90 000 forces de l’ordre déployées en France pour la soirée du Nouvel An
En raison d'une menace terroriste très élevée, des dizaines de milliers de pompiers et 5000 militaires de l'opération Sentinelle ont été déployés pour renforcer la sécurité. Face à cette situation, comment la population réagit-elle ?
TL;DR
- 90 000 policiers et gendarmes seront mobilisés pour le réveillon.
- La surveillance est renforcée en raison de la menace terroriste élevée.
- Des drones seront utilisés pour la première fois.
Une surveillance renforcée pour le réveillon du Nouvel an
Chaque passage à la nouvelle année est toujours accompagné d’une vigilance accrue de la part des forces de l’ordre. Cette année, le contexte est particulier. En effet, Gérald Darmanin, ministre de l’Intérieur, a annoncé une « mobilisation extrêmement forte » des services de police et de gendarmerie, en raison d’un « contexte de menace terroriste très élevé ».

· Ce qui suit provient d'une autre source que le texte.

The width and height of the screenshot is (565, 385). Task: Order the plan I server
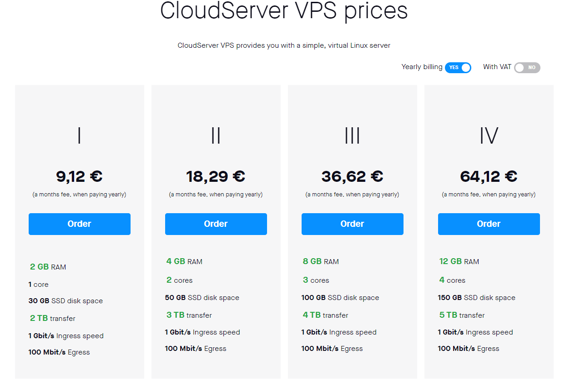pos(80,224)
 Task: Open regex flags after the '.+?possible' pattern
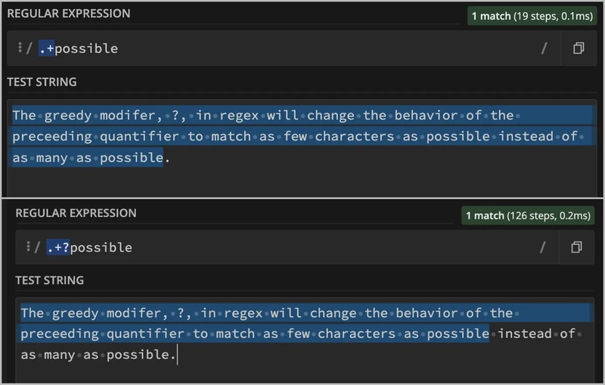542,247
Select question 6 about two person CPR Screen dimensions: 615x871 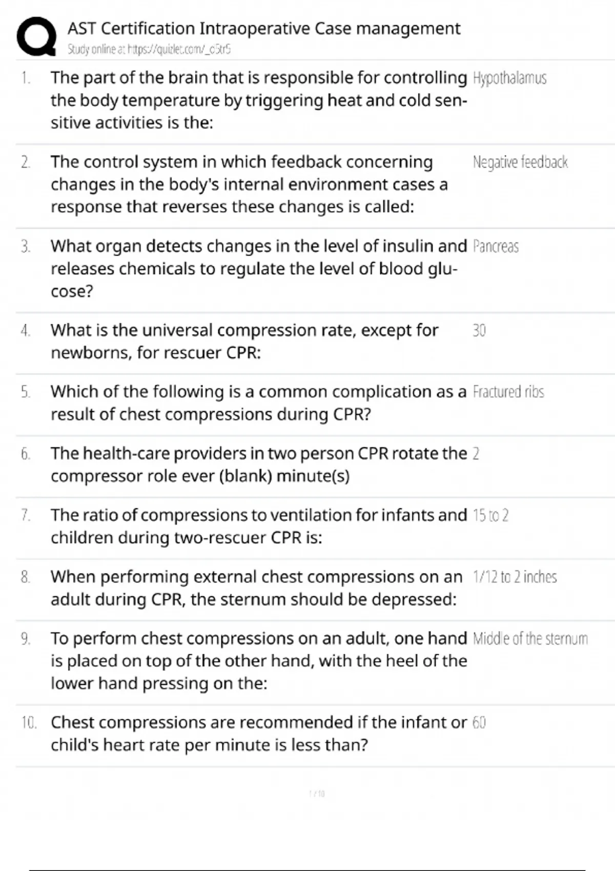tap(259, 465)
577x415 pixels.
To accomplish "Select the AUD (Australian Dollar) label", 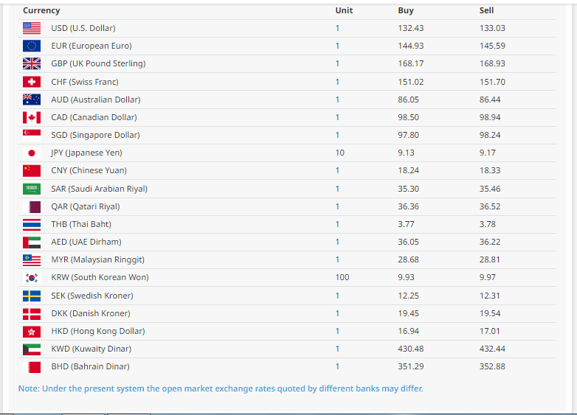I will point(96,100).
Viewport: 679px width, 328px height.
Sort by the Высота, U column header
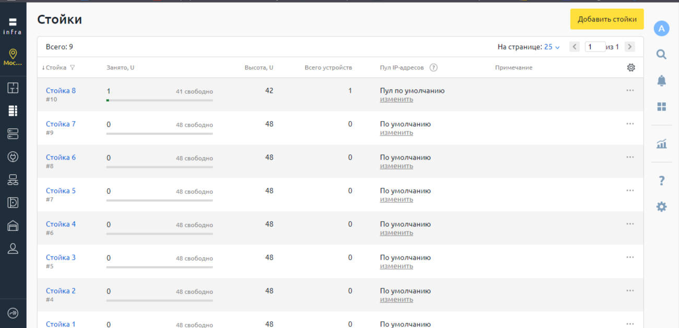(x=258, y=68)
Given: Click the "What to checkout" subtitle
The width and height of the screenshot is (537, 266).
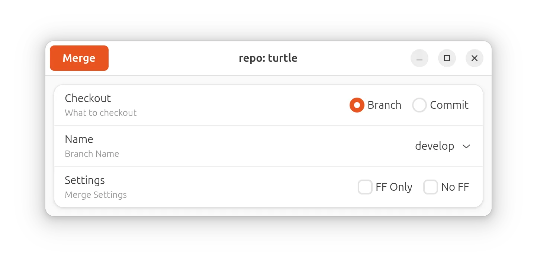Looking at the screenshot, I should coord(101,113).
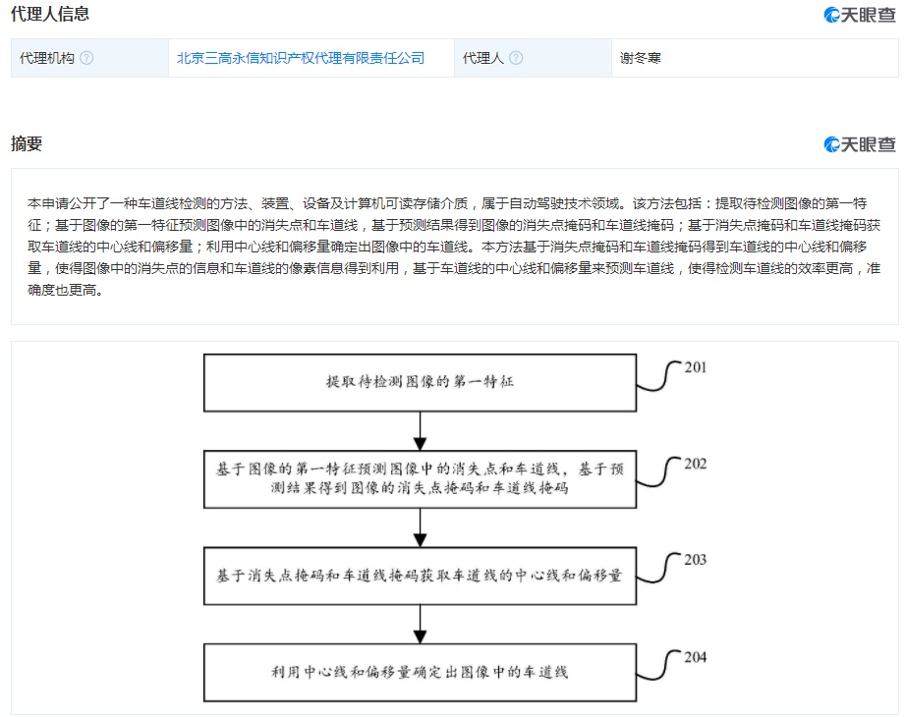Click the 代理人 table label cell
The width and height of the screenshot is (905, 717).
tap(483, 58)
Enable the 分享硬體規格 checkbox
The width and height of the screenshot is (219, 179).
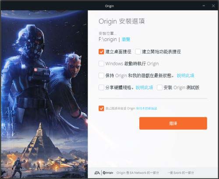101,88
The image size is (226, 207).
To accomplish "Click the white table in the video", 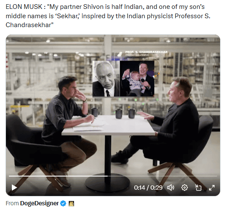I will coord(108,125).
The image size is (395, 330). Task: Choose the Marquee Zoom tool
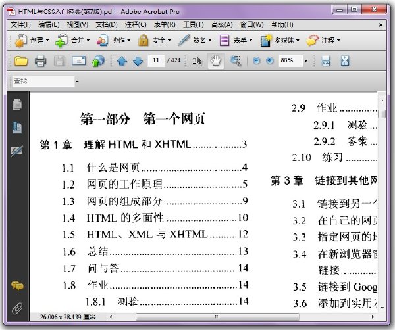click(x=236, y=60)
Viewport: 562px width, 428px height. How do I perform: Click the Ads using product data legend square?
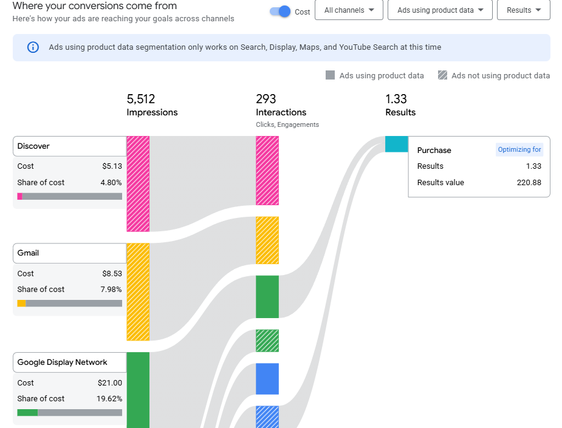331,75
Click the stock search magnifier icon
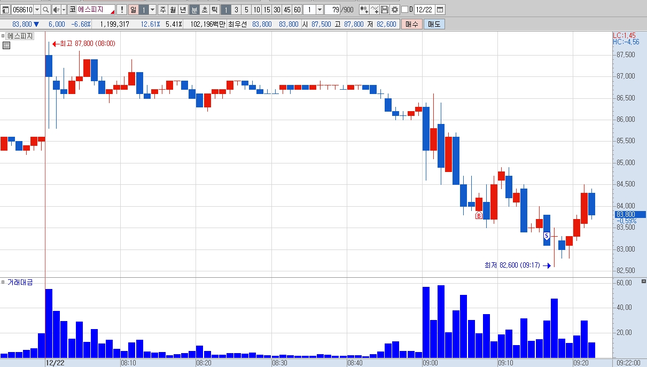The image size is (647, 367). [45, 10]

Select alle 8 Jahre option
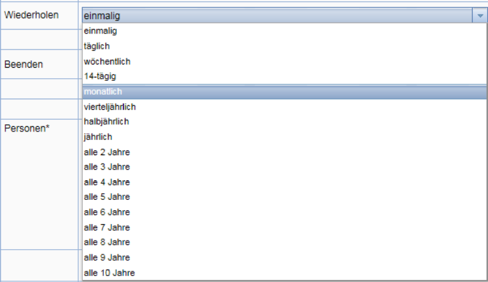click(284, 243)
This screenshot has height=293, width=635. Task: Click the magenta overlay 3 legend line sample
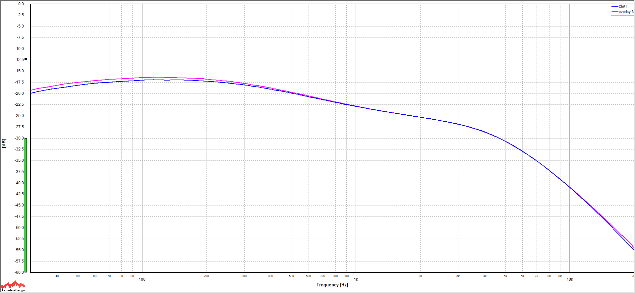(x=615, y=12)
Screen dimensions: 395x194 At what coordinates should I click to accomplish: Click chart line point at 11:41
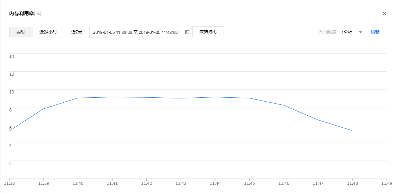112,97
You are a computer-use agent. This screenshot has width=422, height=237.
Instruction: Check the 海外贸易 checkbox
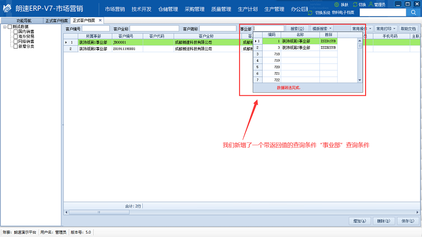(16, 36)
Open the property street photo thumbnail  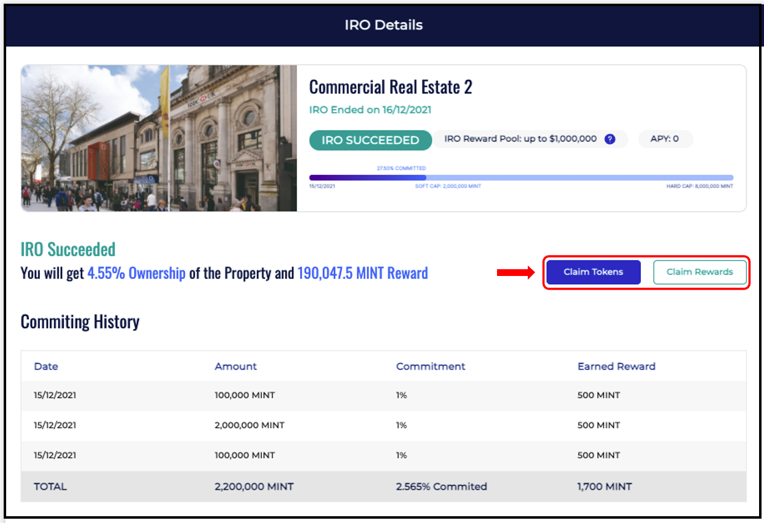(x=159, y=138)
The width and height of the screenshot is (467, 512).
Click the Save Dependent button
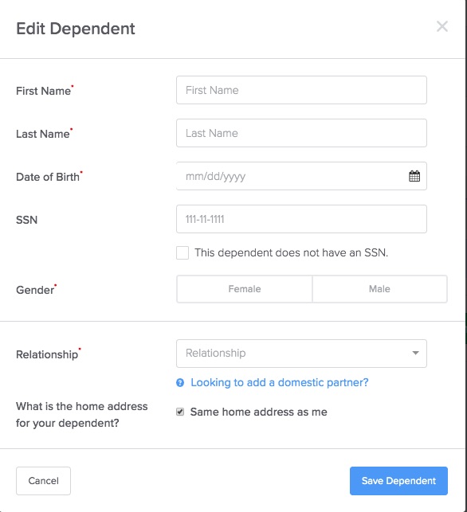pyautogui.click(x=398, y=481)
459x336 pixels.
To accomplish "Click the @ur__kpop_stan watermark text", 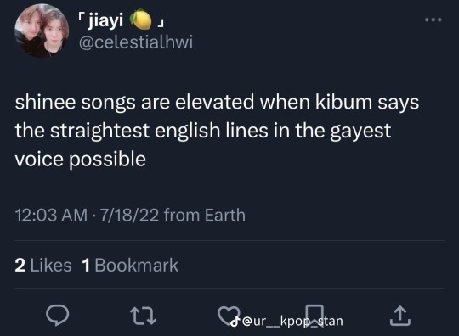I will click(x=292, y=322).
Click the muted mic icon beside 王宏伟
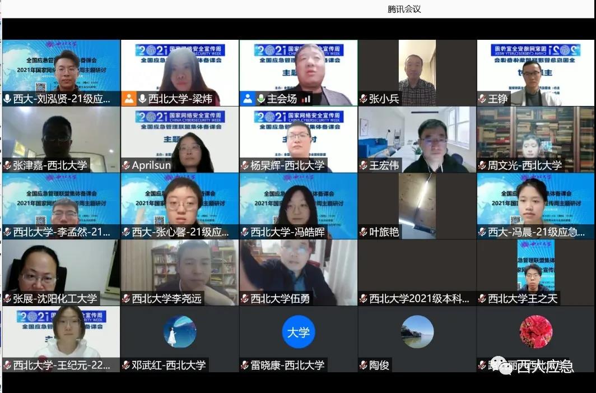The image size is (596, 393). click(x=364, y=165)
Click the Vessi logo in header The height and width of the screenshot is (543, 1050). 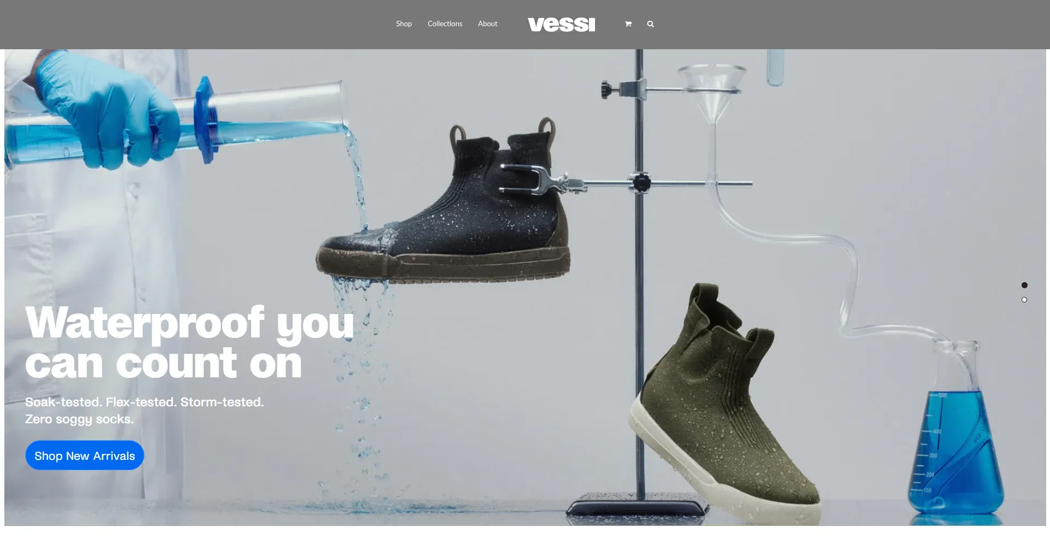click(561, 25)
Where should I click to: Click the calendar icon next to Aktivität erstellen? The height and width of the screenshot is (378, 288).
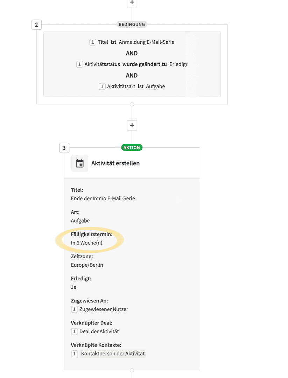(79, 163)
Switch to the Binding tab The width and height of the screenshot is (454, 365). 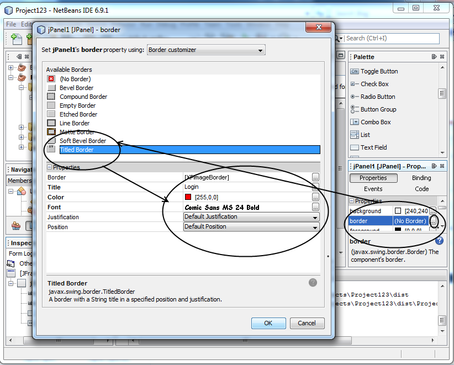(421, 178)
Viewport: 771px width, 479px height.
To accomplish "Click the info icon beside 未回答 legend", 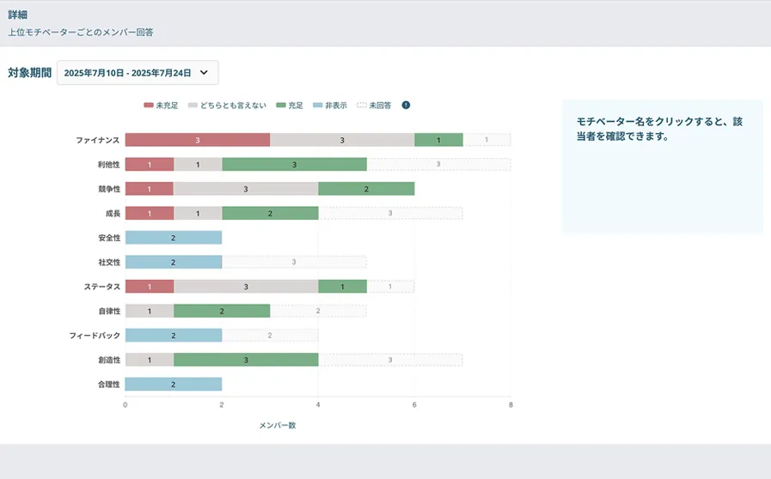I will click(x=406, y=106).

Un dispositif exceptionnel pour assurer la sécurité
Le dispositif mis en place pour cette fin d’année 2023 est impressionnant : pas moins de 90 000 policiers et gendarmes seront mobilisés, auxquels s’ajouteront des dizaines de milliers de sapeurs-pompiers et 5000 militaires de l’opération Sentinelle. Une présence massive qui vise à prévenir tout débordement et rassurer la population.
En outre, le ministre a mentionné un nouvel élément dans l’arsenal des forces de l’ordre : l’utilisation de drones. Ceux-ci ont démontré leur efficacité lors de la Coupe du monde de rugby, ainsi que dans la lutte contre les violences urbaines.
Des incidents en baisse, mais une vigilance maintenue
Si l’année dernière a vu une augmentation de 11% du nombre d’interpellations lors du réveillon, avec un total de 490, elle a également été marquée par une diminution du nombre de véhicules incendiés. Néanmoins, ces chiffres ne doivent pas faire oublier la réalité des violences urbaines, comme le rappelle Gérald Darmanin en évoquant des individus qui « voulaient tirer des mortiers sur les forces de l’ordre » ou « voulaient mettre le feu à des voitures ».
Toutefois, le ministre a voulu rassurer en précisant que, malgré les incidents recensés dans certaines villes, aucun « incident notable » n’avait été enregistré. De plus, face à la grève prévue par les policiers municipaux, Gérald Darmanin a assuré qu’il n’y avait pas lieu, pour le moment, de « remettre en cause le droit de grève ».